One of the fires in our area is close to my sister's house and they are keeping a close eye on it. Rather scary. We hope it is under control soon.

My goal this morning is to make two large platters of baklava. Michael has promised some to so many people. His mom had a request so she comes first with the largest amount of it to share with the rest of the family in Knoxville. A Greek mechanic and a family who owns a deli are the other two he has promised a few pieces. My mom has requested just one. A large one, but just one.

After that, our day is our own. We will enjoy hot dogs and my favorite Lay's Potato Chips for lunch/dinner, both foods that are usually banned from our house. Michael also has some Blue Bunny Sundaes in the freezer.

A huge thank you to our forefathers for winning our country's independence!

Tuesday, July 3, 2018

Concerned

Jeannie phoned last night. Her new anti-anxiety/depression drug was causing problems. She was unable to eat. She is skinny. She is not just skinny but really skinny with not an ounce of extra pounds on her, though I have offered to give her some of mine! People in the rehab class who kept losing weight from lack of appetite ended up dying because their body just couldn't sustain itself. It is especially an issue with older people.

I am worried. It's the first time since we have been making our way together to the rehab class this past almost 1-1/2 years that I am concerned that she may not recover from this downturn. She is one strong person and we talked about not giving up, both of which gives me hope.

Since she is not going to the rehab class today, I have decided to stay on the coast, buy some groceries to get us through the weekend and try to recover from Sunday's excursion to meet the baby and mom's doctor appointment yesterday.

A day off.

Monday, July 2, 2018

Meeting Hailey


It was a day that reminded me of the cycle of life.
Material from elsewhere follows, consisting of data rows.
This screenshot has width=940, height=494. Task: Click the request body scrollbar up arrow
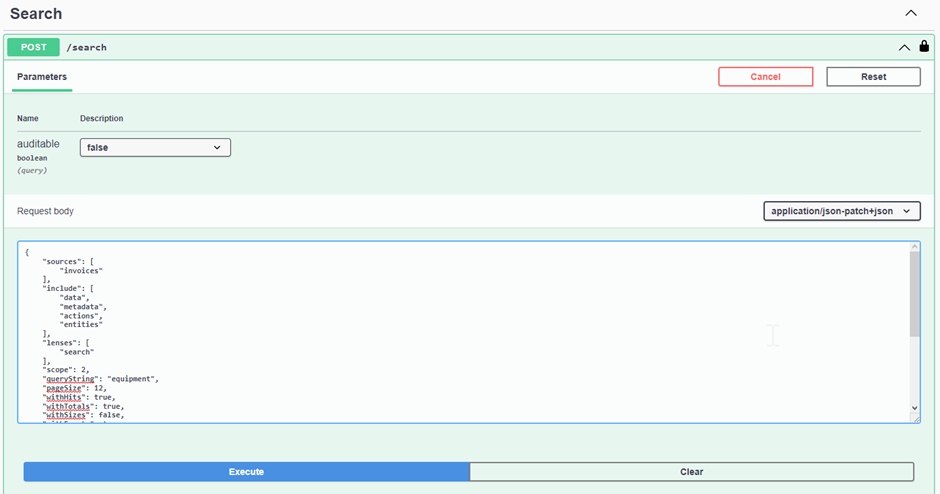pos(914,247)
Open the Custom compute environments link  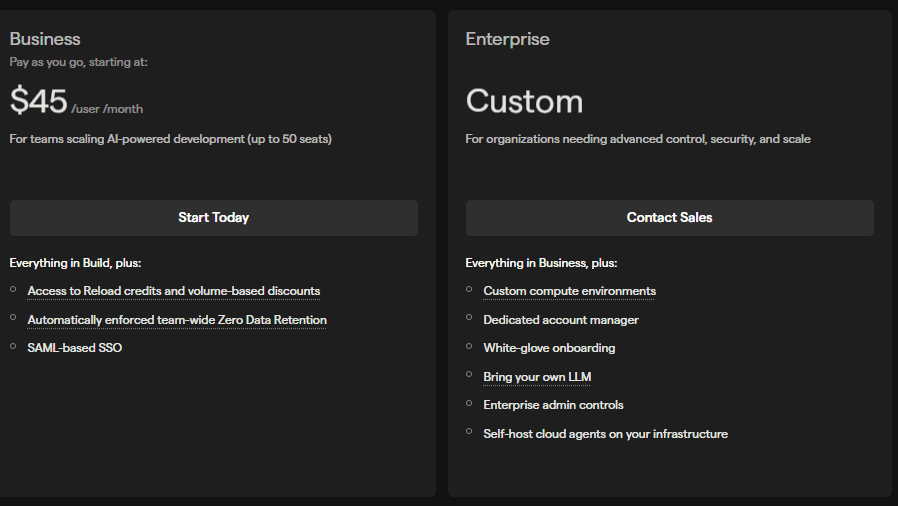[569, 291]
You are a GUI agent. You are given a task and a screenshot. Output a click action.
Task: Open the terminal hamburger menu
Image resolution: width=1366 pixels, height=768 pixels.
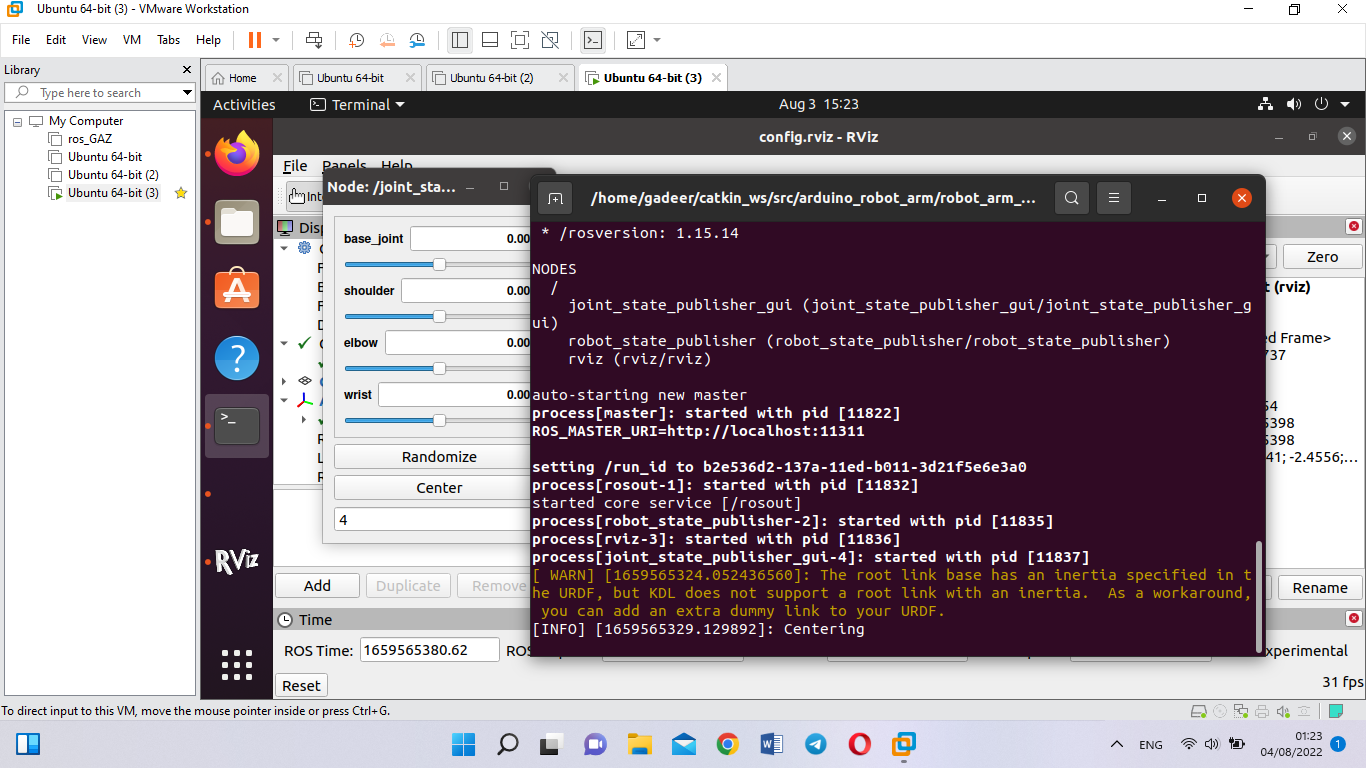(x=1113, y=197)
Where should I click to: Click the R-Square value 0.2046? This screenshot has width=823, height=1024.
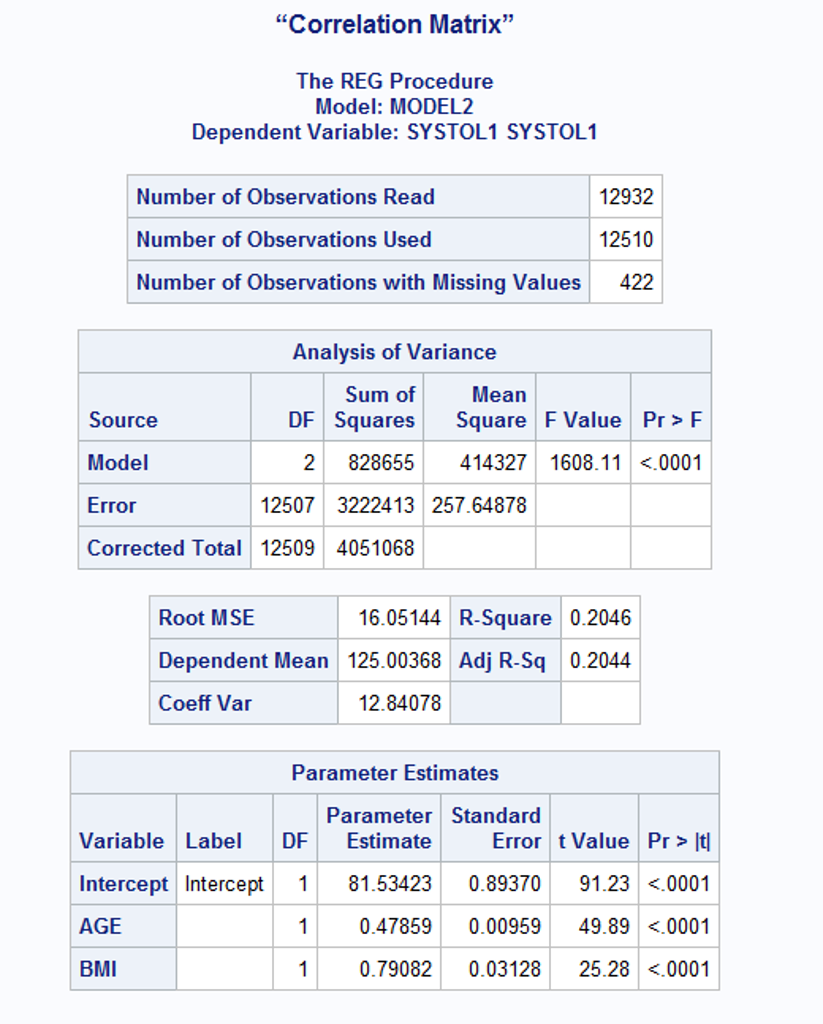pyautogui.click(x=600, y=617)
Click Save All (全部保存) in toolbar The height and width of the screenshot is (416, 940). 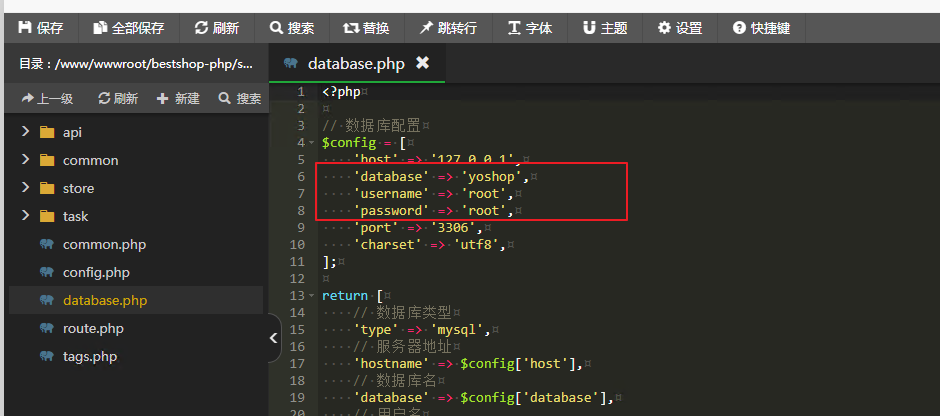pos(128,28)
Dawn. Long drive ahead. Lots of coffee. Mom and I had two goals yesterday: to change the flowers at dad's crypt and to meet Hailey.

Mom felt so much better after cleaning dad's area and arranging new flowers in his vase. She chatted with him. From there, Shelley and Russ and the new baby were only about 30-minutes away.

Memories of the first weeks of bringing a baby home came flooding back to me while hanging out with our new baby in the family. Shelley and Russ looked exhausted three-weeks after Hailey was born. We phoned when we hit their town and asked what they wanted: Starbucks and pastries. Yup. Exhaustion mode.

When we first met Hailey, I was surprised how tiny she was. It had been a long time since I had seen a newborn baby. But, the smell. The glorious smell of a baby! It filled my nostrils and I was in heaven! She was one cutie who seemed to have a very strong personality already, which I loved. She made fantastic noises and tried to talk with her great-grandma. My mom was filled with love. It was magical to watch as they bonded.

When they opened our gift and read the note, there were tears all around. Shelley got it.

The bit of scary news was she is going to need a quick laser surgery as she is lip and tongue tied. Having just watched the Little People, Big World episode where their granddaughter had to have the same procedure, I felt I knew a bit about it. Shelley had seen it as well and it made her feel more confident about facing it in the near future.

We stayed just over an hour, a bit longer than planned. They looked like they needed a nap while the baby was snoozing. Russ returns to work today and Shelley is going to miss him. Life has changed and they are handling it well. Those first three months are tough!